Happy:  What do you mean you don't have anybody on call.  I have a patient who's doctor is unavailable.  I need to speak with whom ever the VA established as responsible for taking questions about his care
Supervisor:  You don't have to be rude.
Happy:  I keep getting bounced around.  My patient has a doctor who is unavailable.  I need to speak with a VA physician who can assist me in discharging my patient.
Supervisor:  I can transfer you to the physician of the day in our emergency room
ER Physician:  How can I help you doc
Happy:  Thanks for taking my call.  I have a patient 75 miles away that I'm discharging from our hospital after a three day stay for pneumonia and COPD whom I couldn't get transferred because you guys had no beds.
ER Physician:  Yeah, I know, it's been full here.
Happy:  Well, they are ready to go home and I need to have some scripts filled. How do I do that?
ER Physician:  The VA pharmacy in your town is not open on Saturdays.  And the VA has no agreement with any pharmacy in your town to fill medications using veterans' health insurance benefits.  So the only way your patient can get their scripts filled and have the VA pay for them is to drive 75 miles each way and pick them up here, in my ER.
Happy:  Wow.  That's unbelievable.  The VA doesn't think patients get sick on weekends?  What happens if they go to a local ER and need a script on a Saturday.

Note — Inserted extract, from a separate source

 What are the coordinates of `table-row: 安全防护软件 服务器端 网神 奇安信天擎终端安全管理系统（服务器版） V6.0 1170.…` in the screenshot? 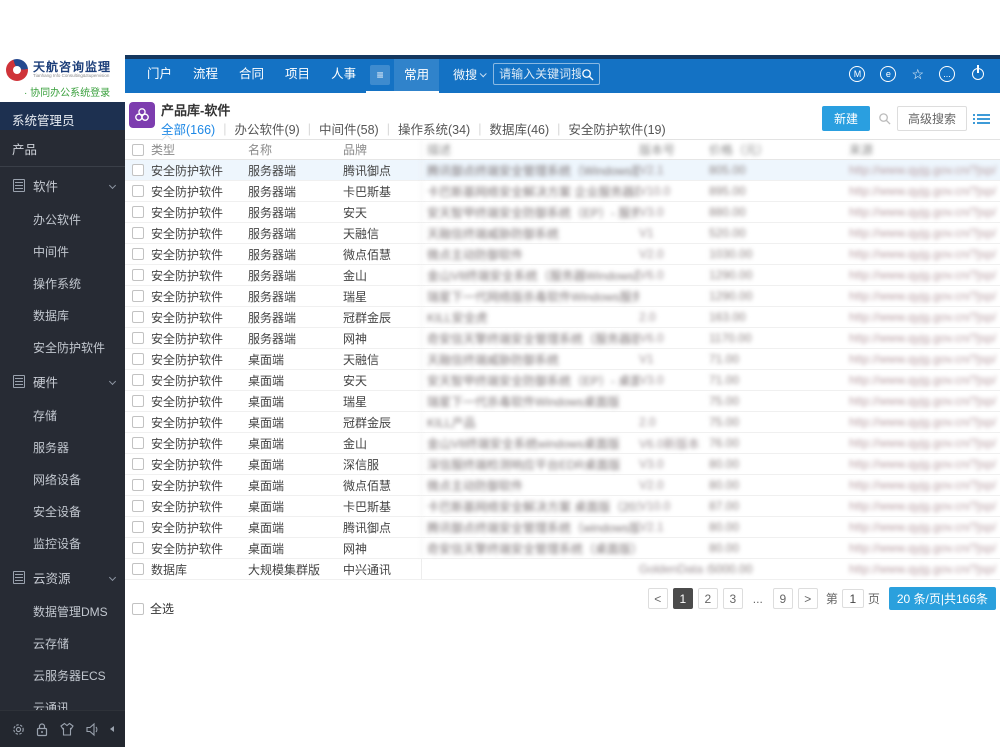 It's located at (562, 338).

ER Physician:  They have to drive here to pick it up.
Happy:  That's crazy.
ER Physician:  That's the VA for you.
Happy:  I know.  I trained there.
And that's how the VA system is able to control costs.  By making health care inaccessible to veterans. That's an embarrassment to our country and our veterans.  How many policy wonks that salivate over cost and quality of care studies comparing the VA with private insurance include the out of pocket expenses veterans are exposed to every day with this kind of garbage health care system.  The answer is none.  The fact of the matter is, the VA is a giant time rationing tool that uses lack of access as a major cost control mechanism.  That's fine and dandy, as long as the American public is aware and accepts that as a cost control mechanism.

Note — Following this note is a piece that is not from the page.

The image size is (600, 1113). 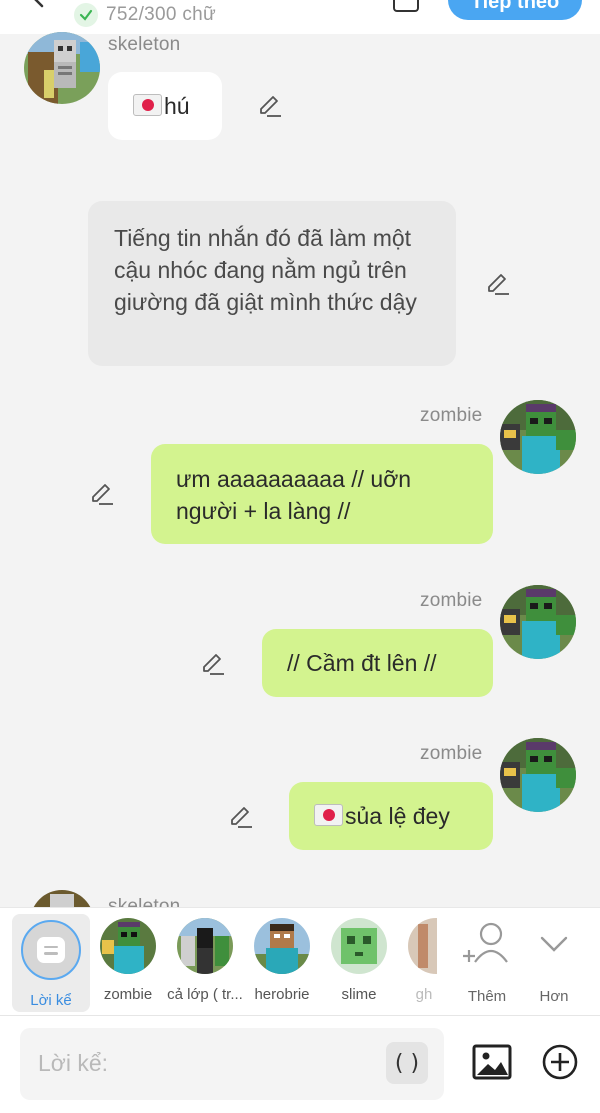 What do you see at coordinates (51, 1000) in the screenshot?
I see `narrator-label: Lời kể` at bounding box center [51, 1000].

Of course, my patient can't drive 150 miles round trip to pick up an antibiotic and some nebulizers, so I called around for him.  And what I found was just as appalling.  The cash price for two additional doses of Levaquin 750 mg tablets at Walgreens was $75.  Two tablets for $75?  That's outrageous.  Walmart was slightly better at $60.  Still outrageous by any means.   And the duoneb aerosol?  $150 for a month at Walgreens and $120 a month at Walmart.  Both the albuterol and ipratropium have long been generic medications.  But sell them in combination form and the cost is outrageous.  

I found it interesting that if you bought the albuterol aerosol and the ipratropium aerosol separately and simply inhaled them separately, you could get 25 doses of each on the $4 Walmart list.  That's one weeks worth of both for $8 or an entire month for $32, instead of the $150 to buy the combination form.  So I told him to bite the bullet.  Since he was improving rapidly after two weeks of outpatient failure, I wasn't about to change the Levaquin to something else.  Nor was the patient able to drive 150 miles round trip to pick up their medication.  So they spent almost $70 out of pocket to fill their necessary medications, that their veterans' health insurance benefits should have covered.  

Except the VA decided they did not want to be a full service health care system and instead have chosen to ration care based on limiting access both by time and geographic separation.  Welcome to the future of government health care.  It's here and now.  And your veterans experience it first hand every day of the week, or at least every Saturday and Sunday.